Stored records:

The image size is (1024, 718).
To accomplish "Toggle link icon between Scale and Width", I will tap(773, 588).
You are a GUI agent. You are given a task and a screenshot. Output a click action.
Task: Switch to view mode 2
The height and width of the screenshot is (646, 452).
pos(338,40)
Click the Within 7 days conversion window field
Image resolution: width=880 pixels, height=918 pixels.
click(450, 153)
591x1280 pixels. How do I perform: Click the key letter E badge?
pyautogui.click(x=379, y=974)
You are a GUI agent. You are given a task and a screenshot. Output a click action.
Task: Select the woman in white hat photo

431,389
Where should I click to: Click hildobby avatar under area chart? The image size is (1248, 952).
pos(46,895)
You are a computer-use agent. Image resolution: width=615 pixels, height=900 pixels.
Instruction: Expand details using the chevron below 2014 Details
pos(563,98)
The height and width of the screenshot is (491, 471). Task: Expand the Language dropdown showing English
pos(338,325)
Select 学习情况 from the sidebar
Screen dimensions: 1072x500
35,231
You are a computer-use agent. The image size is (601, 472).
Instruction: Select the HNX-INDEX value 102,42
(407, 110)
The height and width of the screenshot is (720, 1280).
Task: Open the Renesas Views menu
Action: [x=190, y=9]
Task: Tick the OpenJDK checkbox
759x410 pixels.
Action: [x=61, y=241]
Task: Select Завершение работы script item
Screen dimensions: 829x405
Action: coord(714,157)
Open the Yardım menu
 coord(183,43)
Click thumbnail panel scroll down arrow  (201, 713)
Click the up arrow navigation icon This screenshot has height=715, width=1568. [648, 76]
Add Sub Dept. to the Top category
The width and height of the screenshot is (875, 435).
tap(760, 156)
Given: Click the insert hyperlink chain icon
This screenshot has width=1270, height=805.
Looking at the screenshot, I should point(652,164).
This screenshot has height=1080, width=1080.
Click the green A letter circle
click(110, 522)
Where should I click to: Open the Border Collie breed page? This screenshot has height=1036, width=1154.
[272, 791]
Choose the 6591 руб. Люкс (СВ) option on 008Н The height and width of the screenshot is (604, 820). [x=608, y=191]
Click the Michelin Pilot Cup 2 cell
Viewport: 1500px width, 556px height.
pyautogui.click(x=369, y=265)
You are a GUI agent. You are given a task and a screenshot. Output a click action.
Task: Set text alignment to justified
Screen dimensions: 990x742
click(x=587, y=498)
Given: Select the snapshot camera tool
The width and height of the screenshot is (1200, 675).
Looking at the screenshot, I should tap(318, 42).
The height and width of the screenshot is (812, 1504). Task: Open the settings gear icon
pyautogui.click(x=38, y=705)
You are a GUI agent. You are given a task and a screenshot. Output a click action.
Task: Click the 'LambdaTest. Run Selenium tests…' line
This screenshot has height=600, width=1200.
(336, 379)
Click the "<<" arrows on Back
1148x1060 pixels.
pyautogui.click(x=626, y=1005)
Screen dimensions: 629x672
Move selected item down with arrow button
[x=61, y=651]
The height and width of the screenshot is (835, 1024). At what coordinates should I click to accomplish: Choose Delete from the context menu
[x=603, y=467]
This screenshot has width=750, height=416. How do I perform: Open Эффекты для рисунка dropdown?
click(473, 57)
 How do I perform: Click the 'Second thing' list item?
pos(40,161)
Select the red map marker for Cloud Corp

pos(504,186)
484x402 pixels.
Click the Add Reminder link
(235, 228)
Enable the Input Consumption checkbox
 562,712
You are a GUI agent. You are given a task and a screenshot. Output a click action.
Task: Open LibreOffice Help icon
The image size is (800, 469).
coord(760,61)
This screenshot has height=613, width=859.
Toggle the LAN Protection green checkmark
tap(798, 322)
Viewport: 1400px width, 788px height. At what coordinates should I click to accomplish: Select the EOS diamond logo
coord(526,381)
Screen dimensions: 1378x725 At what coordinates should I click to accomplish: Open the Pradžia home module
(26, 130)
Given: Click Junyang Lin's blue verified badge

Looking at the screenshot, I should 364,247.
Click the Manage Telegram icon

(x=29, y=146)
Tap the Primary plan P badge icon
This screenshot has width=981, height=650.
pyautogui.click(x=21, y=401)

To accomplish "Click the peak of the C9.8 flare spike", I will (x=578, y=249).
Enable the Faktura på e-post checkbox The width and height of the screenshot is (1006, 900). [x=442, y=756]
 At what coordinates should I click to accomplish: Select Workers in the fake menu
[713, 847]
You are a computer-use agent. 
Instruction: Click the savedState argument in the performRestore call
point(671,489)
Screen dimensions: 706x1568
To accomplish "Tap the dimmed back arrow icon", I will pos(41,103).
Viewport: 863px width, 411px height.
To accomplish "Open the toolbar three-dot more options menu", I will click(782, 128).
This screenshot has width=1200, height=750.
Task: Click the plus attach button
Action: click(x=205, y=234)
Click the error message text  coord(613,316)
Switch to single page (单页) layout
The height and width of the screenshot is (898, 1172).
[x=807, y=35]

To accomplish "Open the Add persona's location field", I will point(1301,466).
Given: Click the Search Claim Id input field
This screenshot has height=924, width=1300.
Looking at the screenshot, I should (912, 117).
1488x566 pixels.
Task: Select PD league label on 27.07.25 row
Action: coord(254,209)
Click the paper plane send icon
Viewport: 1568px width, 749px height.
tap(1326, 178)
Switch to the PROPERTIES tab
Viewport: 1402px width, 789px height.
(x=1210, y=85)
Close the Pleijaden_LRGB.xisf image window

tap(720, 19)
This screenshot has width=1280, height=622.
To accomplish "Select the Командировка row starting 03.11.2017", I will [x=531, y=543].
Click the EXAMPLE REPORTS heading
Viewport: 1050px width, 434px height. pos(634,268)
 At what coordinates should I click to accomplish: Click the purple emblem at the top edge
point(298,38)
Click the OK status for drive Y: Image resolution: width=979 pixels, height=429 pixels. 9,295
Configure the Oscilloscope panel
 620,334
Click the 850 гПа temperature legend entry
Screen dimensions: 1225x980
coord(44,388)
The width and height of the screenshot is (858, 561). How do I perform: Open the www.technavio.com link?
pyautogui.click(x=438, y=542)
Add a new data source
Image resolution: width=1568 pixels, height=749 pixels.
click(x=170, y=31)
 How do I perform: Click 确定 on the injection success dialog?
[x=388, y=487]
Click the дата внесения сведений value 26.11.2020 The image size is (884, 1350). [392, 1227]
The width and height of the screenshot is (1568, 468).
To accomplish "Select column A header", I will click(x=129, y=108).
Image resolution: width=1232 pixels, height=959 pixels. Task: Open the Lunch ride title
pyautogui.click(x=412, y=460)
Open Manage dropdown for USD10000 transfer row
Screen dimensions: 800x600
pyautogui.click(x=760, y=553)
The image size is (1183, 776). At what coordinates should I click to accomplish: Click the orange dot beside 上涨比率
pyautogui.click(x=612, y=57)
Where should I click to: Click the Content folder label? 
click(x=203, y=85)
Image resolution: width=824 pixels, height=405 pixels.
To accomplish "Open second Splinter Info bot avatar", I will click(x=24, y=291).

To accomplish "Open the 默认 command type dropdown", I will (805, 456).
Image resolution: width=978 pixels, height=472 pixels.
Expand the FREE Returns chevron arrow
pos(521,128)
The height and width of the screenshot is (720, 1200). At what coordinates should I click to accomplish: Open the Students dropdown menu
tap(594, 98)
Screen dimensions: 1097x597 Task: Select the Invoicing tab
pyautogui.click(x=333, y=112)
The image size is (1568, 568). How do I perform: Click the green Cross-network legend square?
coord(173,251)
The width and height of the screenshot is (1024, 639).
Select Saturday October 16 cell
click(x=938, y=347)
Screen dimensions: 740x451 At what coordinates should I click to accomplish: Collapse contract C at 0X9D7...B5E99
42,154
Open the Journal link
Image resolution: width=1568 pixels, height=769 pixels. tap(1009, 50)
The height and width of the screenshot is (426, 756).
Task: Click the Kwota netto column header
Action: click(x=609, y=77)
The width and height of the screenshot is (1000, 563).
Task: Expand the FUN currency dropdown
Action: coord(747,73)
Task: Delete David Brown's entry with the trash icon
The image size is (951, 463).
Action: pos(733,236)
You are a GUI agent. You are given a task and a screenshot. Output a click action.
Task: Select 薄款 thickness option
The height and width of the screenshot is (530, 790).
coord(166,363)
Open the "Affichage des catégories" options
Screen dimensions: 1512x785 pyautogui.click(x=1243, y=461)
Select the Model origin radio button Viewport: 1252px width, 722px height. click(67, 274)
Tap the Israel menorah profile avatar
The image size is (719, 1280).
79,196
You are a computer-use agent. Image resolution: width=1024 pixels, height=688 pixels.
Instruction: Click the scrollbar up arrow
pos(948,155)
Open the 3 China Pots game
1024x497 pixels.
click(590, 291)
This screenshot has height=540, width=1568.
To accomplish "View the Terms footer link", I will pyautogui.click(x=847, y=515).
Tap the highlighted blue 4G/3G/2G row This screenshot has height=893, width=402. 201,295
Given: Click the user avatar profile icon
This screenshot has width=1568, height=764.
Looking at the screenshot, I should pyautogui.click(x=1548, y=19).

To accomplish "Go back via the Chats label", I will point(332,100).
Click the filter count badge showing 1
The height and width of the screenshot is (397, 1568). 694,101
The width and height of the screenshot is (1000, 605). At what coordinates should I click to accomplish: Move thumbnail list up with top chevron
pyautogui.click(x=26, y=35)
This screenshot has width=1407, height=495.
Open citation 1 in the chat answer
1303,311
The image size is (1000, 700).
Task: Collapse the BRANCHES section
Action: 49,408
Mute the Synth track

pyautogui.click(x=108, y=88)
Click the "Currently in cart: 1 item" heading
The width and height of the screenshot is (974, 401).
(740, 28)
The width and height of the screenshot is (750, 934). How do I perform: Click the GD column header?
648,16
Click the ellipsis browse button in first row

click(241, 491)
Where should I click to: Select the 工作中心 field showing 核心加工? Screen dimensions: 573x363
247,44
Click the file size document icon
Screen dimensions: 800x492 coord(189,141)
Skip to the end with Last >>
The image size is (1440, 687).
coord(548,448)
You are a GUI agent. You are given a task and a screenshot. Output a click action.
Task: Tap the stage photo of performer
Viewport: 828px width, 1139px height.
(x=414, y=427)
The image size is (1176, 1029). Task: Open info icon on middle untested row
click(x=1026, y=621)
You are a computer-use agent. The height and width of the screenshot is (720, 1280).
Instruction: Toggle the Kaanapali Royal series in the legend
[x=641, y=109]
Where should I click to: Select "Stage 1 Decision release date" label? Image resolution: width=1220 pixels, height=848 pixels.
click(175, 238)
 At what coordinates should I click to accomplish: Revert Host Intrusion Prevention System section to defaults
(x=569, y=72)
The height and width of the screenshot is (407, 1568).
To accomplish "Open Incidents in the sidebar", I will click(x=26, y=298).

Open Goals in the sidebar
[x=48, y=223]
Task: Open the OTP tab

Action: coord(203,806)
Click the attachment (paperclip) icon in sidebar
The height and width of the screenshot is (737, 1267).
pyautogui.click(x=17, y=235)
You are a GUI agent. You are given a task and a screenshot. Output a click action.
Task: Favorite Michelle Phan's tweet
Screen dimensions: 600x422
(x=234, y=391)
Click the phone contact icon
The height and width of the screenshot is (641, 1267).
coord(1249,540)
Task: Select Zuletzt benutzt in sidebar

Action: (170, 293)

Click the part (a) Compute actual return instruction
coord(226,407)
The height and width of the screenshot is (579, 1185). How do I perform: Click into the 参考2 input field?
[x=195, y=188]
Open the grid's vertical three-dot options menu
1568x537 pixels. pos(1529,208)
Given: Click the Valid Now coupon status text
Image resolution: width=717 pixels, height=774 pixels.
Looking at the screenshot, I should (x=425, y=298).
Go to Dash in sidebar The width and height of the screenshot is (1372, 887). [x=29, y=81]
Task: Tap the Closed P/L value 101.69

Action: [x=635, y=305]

Exercise objective: Every line above that contains the word "computer" should be reported.

Output of the task:
You are a computer-use agent. Image resolution: width=615 pixels, height=900 pixels.
You are a computer-use agent. The image size is (601, 472).
You are a computer-use agent. 
You are a computer-use agent. Image resolution: width=1024 pixels, height=688 pixels.
You are a computer-use agent. The height and width of the screenshot is (720, 1280).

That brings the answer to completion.